It all depends on where you draw the line. Regardless, this problem looks like it can be readily addressed using the morphological functions available in Spatial Analyst, especially thresholding (performed with "<" and ">" local operations) and "RegionGroup" to identify and extract components.
Although I do not have access to the DEM to illustrate, the first image is almost good enough to do the job anyway. For example, here is a sequence of regiongrouped versions of the red band (with values scaled from 0.0=black to 1.0=white), starting at a threshold of 0 and moving from left to right, top to bottom, in increments of 0.02:
(These images were shrunk for reproduction here: all analysis was done at the resolution of the original image.)

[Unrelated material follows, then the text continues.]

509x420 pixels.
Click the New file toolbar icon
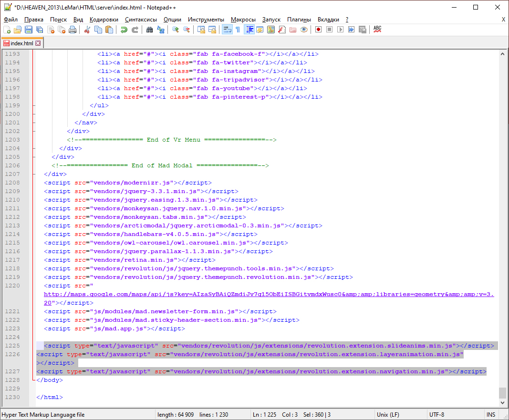(x=7, y=30)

The dikes emerge around the boundary of the black region by the start of the second row (threshold = 0.08). At the start of the third row (threshold = 0.16) the dikes form their own components (in dark blue) and at that point can be readily extracted as separate grids or polygons (and their boundaries can be extracted as polylines after an edge detection step). Only the widest dikes remain by the last row (threshold = 0.24 and greater). You will need to select an appropriate threshold in order to get precisely what you want.
In the original DEM, elevations play the role of intensity, so these procedures ought to be similarly effective with the DEM itself. If the DEM has a large extent (including features far from the river or dikes), the relevant features can be selected as those adjacent to the component in which the river feature lies.

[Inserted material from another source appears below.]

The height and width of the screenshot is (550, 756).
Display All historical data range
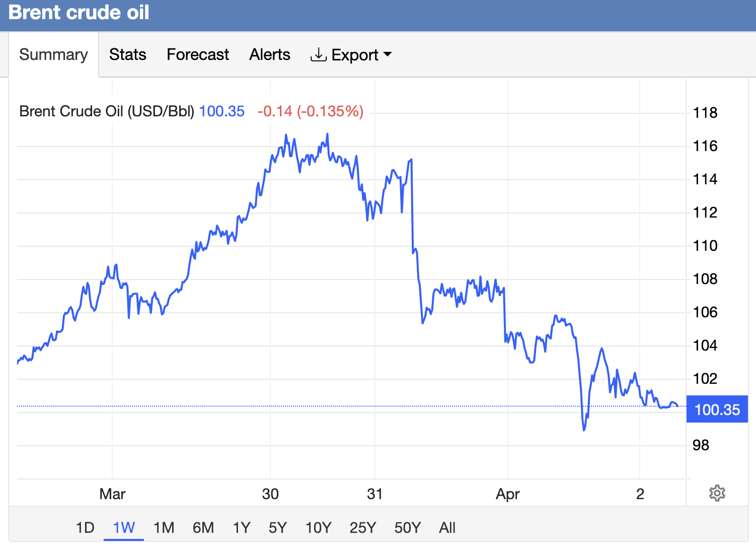pos(447,527)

Thin unwanted regions found by RegionGroup can be eliminated by applying a small erosion (negative buffer) followed by an equivalent dilation (positive buffer). Small unwanted regions can be excluded on a size criterion (total cell count or area). The highest points on each dike (if that's what is really needed) can be found by comparing the DEM to zonal maximum grids (using the dikes as zones).
Incidentally, this sequence of images was produced in Mathematica 8. Here are the commands for those who may wish to pursue this option.
original = Import["https://i.sstatic.net/gV7Du.jpg"];
{r, g, b} = ColorSeparate[original];
frames = ParallelTable[Colorize[MorphologicalComponents[Binarize[r, t/100]],
ColorFunction -> "ThermometerColors"], {t, 0, 30, 2}];
Rasterize @ TableForm[Partition[frames, 4]]
Total clock time (after importing the image) was 0.94 seconds, of which half was needed to shrink and export all 16 images: morphological operations tend to be fast (which is good, because LIDAR DEMs can be huge).